## Given records
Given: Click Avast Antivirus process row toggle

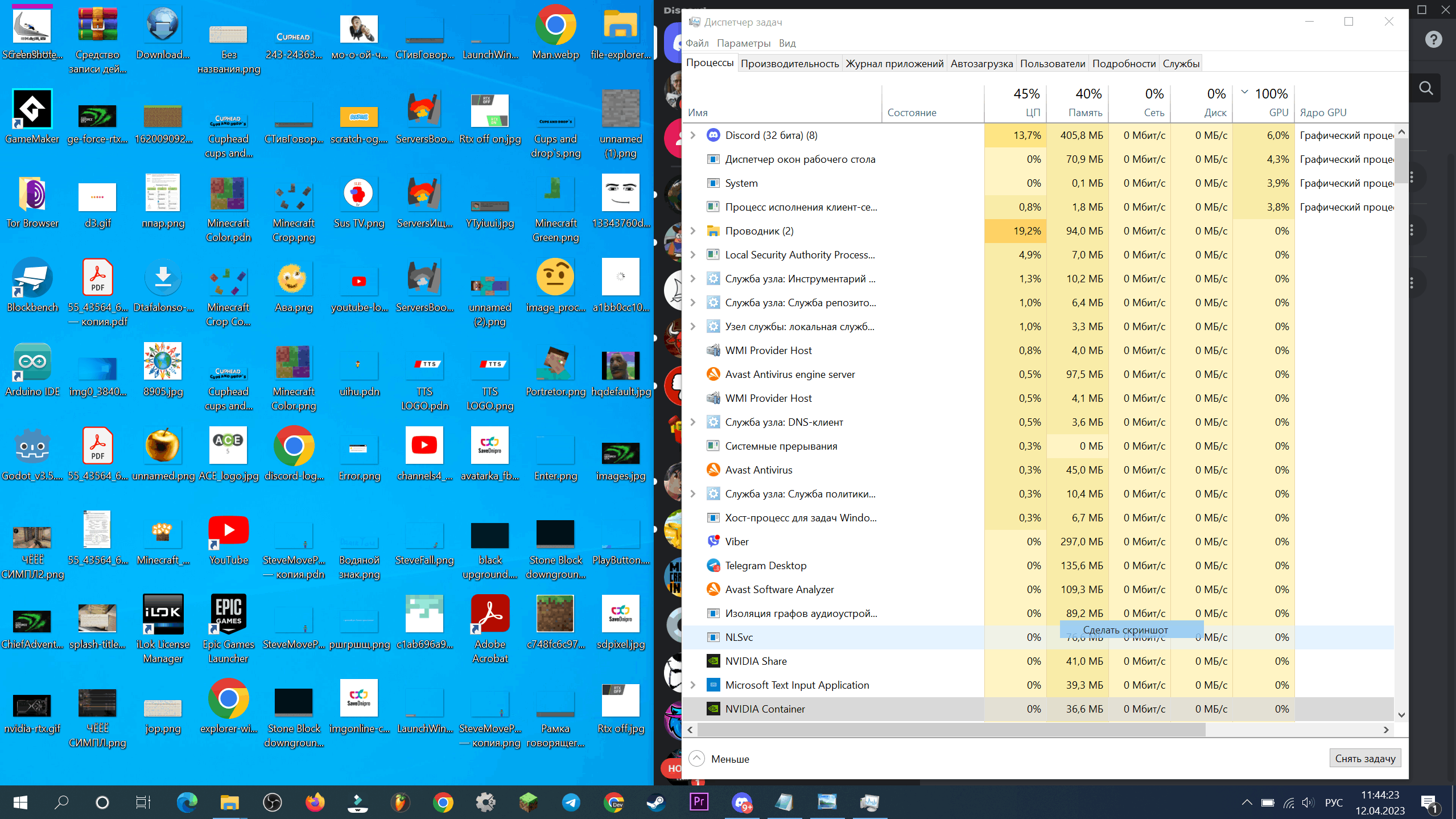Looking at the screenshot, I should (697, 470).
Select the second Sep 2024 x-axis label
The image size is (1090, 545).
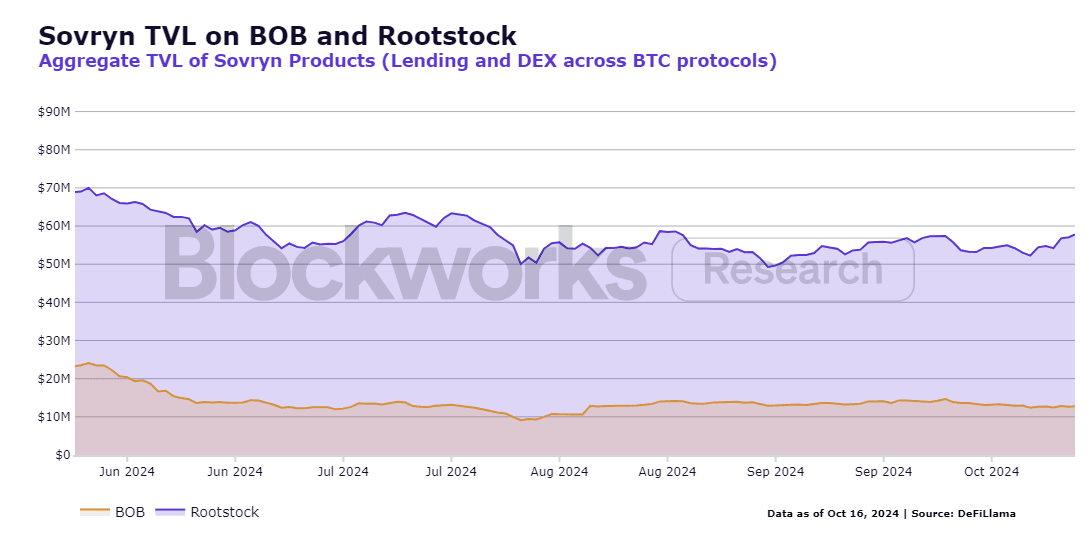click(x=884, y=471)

--

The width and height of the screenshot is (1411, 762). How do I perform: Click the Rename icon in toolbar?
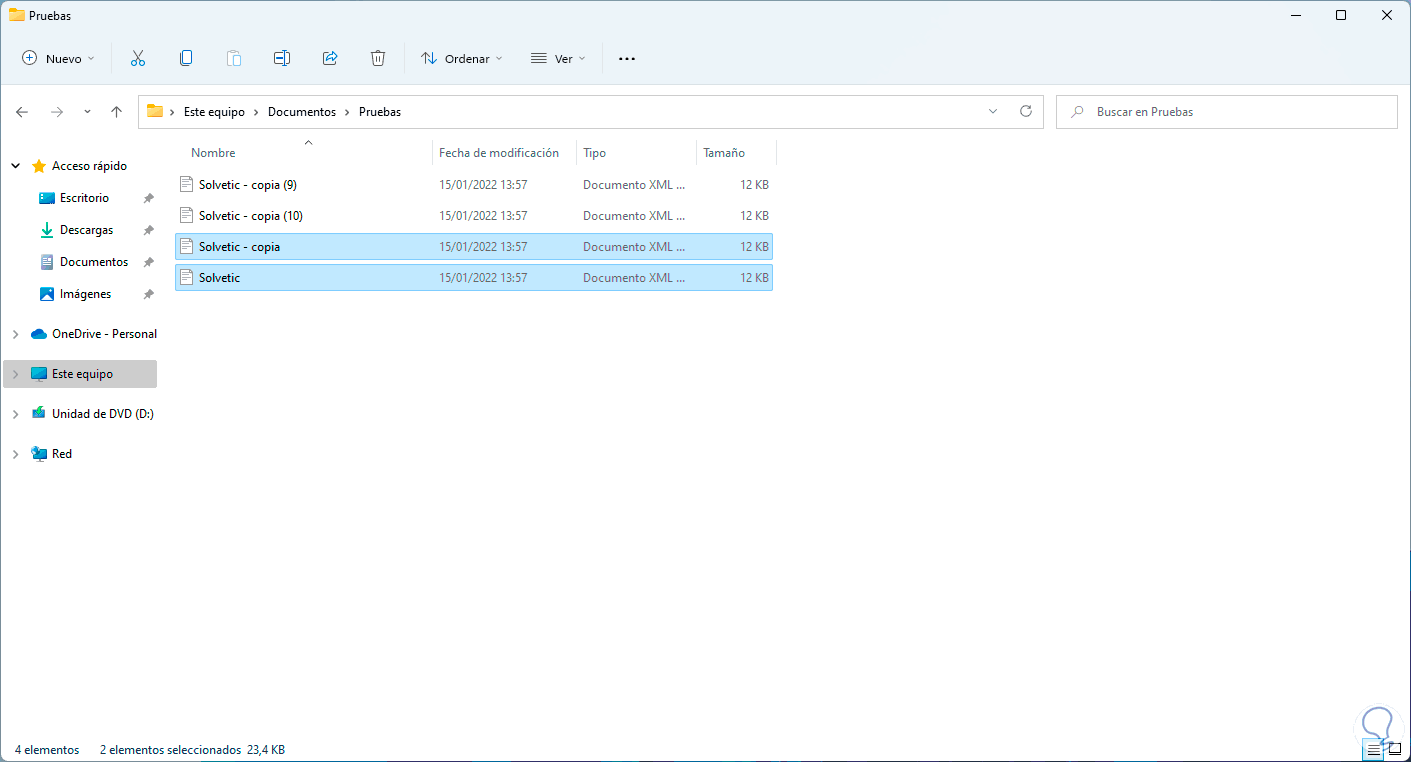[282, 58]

---

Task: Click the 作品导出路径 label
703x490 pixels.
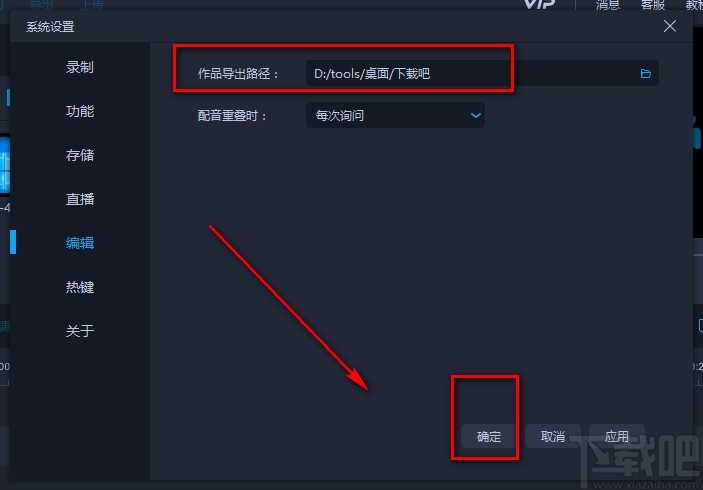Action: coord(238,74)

## What is needed
Could you show every line of the material that includes the string "label"?

## Reply to the exercise
Select the second Sep 2024 x-axis label
Task: Click the 作品导出路径 label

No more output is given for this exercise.